Look through the listing below and report every line that contains "beside".

== Segment start ==

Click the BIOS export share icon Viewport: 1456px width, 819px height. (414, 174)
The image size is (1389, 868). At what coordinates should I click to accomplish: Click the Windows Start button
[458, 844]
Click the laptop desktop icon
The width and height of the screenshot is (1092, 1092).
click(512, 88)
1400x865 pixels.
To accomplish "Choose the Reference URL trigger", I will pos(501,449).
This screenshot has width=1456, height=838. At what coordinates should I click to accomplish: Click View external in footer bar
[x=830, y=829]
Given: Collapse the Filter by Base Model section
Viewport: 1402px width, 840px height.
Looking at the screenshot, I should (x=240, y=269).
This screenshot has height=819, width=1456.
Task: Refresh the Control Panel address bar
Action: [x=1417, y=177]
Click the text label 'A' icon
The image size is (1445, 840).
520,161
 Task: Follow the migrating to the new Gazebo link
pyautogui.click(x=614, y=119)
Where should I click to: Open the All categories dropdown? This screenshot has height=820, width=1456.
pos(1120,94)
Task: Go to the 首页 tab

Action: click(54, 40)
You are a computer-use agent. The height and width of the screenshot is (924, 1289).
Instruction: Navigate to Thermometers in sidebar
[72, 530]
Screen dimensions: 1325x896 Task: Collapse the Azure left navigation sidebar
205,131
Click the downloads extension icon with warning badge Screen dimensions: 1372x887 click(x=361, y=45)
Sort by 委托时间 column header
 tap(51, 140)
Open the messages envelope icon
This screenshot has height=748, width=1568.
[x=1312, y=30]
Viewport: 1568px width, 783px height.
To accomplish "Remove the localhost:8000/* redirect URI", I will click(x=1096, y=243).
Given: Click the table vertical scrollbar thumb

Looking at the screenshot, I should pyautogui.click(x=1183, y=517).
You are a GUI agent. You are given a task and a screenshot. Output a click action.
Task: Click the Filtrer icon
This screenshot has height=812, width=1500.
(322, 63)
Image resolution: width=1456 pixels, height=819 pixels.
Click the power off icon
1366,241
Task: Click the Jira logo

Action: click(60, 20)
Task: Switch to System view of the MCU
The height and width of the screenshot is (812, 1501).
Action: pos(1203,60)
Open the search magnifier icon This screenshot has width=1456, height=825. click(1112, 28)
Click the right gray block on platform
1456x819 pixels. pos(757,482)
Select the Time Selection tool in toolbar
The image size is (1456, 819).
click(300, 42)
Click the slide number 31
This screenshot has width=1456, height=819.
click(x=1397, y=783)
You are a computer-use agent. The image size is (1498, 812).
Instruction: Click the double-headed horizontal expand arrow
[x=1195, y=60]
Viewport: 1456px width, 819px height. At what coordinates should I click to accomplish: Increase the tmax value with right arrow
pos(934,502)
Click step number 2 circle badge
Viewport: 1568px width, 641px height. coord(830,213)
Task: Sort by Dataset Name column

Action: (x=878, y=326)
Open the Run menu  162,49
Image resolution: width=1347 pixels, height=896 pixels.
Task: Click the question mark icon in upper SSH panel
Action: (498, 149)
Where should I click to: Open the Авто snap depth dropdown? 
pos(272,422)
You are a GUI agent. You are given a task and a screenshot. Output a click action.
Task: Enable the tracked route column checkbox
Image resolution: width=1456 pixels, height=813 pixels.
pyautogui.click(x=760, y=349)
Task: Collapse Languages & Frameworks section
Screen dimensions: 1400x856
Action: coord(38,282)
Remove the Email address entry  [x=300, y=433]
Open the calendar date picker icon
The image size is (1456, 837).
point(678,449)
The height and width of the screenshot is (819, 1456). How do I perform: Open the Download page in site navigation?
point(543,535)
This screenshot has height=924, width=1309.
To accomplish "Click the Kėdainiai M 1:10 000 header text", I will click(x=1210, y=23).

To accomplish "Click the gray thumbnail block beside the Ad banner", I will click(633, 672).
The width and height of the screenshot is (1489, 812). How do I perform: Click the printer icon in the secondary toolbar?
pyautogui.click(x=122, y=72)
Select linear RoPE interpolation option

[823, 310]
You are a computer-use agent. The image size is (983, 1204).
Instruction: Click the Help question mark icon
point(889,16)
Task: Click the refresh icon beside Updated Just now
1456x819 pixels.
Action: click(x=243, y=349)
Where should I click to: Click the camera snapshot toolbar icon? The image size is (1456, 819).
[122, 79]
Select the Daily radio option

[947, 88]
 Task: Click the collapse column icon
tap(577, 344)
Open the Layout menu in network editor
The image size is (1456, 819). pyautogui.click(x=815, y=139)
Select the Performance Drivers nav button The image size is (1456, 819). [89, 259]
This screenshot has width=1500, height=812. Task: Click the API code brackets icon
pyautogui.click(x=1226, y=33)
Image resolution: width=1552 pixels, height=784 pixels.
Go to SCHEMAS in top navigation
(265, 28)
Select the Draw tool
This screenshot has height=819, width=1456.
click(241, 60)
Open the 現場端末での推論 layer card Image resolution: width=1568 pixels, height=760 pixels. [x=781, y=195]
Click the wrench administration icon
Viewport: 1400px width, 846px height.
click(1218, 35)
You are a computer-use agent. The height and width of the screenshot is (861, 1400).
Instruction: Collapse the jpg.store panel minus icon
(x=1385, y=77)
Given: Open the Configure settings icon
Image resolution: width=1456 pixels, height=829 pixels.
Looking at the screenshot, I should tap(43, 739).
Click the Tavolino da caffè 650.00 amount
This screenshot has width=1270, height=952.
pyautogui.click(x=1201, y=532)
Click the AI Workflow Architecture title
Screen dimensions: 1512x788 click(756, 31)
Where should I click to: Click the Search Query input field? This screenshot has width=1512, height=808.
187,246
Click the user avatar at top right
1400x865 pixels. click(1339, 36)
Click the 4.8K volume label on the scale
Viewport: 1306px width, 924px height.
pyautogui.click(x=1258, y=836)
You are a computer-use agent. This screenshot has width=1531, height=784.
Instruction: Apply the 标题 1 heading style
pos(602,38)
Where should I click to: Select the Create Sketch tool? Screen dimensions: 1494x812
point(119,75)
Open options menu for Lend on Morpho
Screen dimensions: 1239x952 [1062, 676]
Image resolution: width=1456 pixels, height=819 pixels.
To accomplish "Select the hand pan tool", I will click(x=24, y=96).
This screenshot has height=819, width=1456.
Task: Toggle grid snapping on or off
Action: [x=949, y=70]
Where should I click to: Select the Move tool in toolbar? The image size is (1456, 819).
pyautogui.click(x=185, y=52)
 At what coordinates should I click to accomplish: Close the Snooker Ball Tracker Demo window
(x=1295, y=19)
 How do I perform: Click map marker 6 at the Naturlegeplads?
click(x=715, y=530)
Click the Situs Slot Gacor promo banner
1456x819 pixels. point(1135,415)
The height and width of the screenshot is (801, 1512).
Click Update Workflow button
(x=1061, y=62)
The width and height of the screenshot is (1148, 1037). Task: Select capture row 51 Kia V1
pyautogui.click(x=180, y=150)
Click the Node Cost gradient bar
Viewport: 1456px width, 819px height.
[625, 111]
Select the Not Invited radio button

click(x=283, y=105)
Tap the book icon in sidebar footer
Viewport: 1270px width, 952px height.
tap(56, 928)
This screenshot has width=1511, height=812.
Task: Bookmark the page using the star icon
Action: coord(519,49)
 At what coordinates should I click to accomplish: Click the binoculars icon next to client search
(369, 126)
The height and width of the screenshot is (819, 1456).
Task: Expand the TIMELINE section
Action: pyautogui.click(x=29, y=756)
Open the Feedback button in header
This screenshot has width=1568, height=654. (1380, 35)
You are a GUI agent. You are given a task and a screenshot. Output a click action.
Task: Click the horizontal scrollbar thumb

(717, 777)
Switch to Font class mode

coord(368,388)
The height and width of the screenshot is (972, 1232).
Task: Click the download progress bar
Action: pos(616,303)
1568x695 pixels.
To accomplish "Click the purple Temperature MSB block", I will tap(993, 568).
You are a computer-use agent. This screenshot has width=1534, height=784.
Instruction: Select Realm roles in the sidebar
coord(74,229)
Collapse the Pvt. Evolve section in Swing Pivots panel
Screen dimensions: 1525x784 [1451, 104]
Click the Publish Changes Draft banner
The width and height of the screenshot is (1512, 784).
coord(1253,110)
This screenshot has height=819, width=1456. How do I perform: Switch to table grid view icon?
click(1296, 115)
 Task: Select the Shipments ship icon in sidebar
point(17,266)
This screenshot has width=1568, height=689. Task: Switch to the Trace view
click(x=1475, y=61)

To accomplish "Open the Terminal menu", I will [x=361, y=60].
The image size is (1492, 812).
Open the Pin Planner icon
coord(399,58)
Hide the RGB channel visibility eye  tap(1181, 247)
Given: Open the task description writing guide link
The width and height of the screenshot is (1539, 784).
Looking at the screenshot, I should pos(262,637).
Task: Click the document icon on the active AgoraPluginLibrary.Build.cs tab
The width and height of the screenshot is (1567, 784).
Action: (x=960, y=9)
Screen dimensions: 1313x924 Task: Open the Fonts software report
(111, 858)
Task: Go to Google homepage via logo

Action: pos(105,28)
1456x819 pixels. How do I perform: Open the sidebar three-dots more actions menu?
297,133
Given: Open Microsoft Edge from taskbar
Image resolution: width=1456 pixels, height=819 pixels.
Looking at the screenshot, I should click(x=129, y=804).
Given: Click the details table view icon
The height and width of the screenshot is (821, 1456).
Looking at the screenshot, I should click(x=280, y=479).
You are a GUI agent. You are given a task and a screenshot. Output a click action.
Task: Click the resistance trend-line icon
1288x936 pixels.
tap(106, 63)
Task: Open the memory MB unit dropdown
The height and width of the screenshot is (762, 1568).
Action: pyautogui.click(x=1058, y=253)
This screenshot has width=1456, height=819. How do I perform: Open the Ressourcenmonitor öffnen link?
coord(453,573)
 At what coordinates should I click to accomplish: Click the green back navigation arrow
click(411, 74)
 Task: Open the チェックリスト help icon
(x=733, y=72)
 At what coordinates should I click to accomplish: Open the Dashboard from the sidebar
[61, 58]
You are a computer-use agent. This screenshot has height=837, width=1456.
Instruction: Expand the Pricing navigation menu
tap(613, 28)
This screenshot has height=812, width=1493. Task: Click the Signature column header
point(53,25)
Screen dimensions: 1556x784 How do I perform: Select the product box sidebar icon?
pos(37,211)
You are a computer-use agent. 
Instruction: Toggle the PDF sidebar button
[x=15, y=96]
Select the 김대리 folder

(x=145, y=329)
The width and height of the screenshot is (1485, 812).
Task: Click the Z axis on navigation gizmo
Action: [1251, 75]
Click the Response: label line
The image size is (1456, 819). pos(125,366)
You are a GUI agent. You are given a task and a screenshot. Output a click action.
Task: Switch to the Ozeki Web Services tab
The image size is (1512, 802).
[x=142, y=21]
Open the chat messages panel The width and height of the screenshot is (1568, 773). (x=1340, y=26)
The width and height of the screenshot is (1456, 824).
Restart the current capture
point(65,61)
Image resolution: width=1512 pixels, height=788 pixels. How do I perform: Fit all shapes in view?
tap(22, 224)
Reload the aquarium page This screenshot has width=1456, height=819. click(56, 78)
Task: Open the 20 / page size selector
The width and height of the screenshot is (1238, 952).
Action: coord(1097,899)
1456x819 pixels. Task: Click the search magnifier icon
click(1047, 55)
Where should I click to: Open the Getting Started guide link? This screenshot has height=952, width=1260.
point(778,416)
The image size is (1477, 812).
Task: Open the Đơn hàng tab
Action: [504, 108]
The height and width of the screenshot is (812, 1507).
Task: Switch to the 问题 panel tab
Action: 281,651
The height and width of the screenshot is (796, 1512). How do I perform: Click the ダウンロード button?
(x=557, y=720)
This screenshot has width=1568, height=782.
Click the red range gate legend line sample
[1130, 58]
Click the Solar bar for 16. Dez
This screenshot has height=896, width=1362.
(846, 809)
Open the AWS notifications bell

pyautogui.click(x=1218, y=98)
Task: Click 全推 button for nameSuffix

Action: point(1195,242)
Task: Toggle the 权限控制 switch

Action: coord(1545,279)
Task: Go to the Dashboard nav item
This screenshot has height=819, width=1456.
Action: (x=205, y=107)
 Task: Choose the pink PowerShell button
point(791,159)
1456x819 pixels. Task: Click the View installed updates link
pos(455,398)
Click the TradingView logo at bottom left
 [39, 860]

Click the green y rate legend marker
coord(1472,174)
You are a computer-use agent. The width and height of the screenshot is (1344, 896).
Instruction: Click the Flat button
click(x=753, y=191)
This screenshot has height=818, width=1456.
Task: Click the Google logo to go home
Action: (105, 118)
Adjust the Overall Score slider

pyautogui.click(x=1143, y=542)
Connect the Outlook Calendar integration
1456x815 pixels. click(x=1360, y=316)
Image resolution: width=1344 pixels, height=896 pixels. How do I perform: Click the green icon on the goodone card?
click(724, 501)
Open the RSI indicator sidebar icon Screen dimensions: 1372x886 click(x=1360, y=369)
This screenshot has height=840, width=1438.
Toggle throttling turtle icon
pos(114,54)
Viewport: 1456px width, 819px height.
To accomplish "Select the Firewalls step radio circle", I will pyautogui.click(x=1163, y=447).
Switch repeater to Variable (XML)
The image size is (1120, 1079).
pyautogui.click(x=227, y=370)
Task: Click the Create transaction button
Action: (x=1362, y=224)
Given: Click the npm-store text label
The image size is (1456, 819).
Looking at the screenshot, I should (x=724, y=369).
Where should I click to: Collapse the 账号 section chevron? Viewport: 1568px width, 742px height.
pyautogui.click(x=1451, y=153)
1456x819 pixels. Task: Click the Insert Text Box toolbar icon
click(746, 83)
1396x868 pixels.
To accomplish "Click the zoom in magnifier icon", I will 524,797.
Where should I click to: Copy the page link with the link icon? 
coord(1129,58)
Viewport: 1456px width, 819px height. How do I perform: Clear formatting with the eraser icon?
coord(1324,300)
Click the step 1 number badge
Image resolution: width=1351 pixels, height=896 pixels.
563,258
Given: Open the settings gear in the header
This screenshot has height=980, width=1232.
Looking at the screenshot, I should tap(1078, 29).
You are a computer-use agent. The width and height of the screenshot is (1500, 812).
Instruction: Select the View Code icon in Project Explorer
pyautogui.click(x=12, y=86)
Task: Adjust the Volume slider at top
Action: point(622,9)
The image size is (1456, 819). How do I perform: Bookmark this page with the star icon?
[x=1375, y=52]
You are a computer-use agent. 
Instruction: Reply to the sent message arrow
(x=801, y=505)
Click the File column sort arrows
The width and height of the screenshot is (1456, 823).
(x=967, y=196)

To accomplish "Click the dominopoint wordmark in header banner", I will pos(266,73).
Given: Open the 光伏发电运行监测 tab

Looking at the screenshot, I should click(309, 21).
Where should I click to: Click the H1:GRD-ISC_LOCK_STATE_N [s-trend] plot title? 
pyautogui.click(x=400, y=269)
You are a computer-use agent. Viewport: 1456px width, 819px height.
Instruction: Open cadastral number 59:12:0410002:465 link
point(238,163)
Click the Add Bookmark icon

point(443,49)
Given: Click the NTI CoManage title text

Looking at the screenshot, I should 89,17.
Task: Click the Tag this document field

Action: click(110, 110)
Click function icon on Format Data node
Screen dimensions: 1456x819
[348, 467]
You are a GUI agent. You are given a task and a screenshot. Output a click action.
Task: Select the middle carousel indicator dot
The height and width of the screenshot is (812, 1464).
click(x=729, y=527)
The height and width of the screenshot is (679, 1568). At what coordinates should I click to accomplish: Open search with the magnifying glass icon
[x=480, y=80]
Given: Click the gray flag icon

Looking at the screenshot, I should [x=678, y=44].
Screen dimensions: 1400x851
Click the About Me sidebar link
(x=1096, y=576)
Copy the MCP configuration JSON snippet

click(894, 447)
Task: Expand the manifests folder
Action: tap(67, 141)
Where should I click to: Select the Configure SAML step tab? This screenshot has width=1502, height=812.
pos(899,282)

== Segment end ==

### Response to this exercise
To accomplish "Click the gray thumbnail block beside the Ad banner", I will click(633, 672).
Task: Click the refresh icon beside Updated Just now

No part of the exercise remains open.